Would you please copy exactly the line with "Image resolution: width=768" and all lines that follow it in the data below, through the last one?

[Data for the task Boundary: Start]

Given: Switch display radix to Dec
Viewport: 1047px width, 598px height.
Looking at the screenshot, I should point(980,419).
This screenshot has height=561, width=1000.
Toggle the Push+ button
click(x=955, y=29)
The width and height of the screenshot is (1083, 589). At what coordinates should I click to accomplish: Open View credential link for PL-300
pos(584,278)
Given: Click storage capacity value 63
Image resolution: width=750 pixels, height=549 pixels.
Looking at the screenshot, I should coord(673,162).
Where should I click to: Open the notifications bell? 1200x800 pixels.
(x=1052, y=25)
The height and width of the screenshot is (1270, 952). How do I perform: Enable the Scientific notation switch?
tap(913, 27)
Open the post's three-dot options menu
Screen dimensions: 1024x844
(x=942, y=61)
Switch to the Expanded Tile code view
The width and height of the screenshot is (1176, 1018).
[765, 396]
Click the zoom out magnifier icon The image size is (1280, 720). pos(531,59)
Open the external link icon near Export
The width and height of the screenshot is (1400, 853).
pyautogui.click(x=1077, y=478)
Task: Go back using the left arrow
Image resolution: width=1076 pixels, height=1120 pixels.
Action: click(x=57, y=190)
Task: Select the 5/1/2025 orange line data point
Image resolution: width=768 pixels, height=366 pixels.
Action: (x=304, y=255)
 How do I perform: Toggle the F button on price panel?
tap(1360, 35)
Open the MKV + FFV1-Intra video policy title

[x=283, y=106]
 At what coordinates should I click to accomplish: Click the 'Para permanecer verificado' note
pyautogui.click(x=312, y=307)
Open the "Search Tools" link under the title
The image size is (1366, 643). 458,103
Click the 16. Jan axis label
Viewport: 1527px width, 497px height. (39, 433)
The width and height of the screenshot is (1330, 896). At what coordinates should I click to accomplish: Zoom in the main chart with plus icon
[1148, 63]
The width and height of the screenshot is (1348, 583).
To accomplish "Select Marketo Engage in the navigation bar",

[Data for the task Boundary: End]

# [Completed task]
Image resolution: width=768 pixels, height=366 pixels.
Action: (x=304, y=255)
 How do I perform: Toggle the F button on price panel?
tap(1360, 35)
Open the MKV + FFV1-Intra video policy title

[x=283, y=106]
 At what coordinates should I click to accomplish: Click the 'Para permanecer verificado' note
pyautogui.click(x=312, y=307)
Open the "Search Tools" link under the title
The image size is (1366, 643). 458,103
Click the 16. Jan axis label
Viewport: 1527px width, 497px height. (39, 433)
The width and height of the screenshot is (1330, 896). At what coordinates should I click to accomplish: Zoom in the main chart with plus icon
[1148, 63]
The width and height of the screenshot is (1348, 583).
To accomplish "Select Marketo Engage in the navigation bar",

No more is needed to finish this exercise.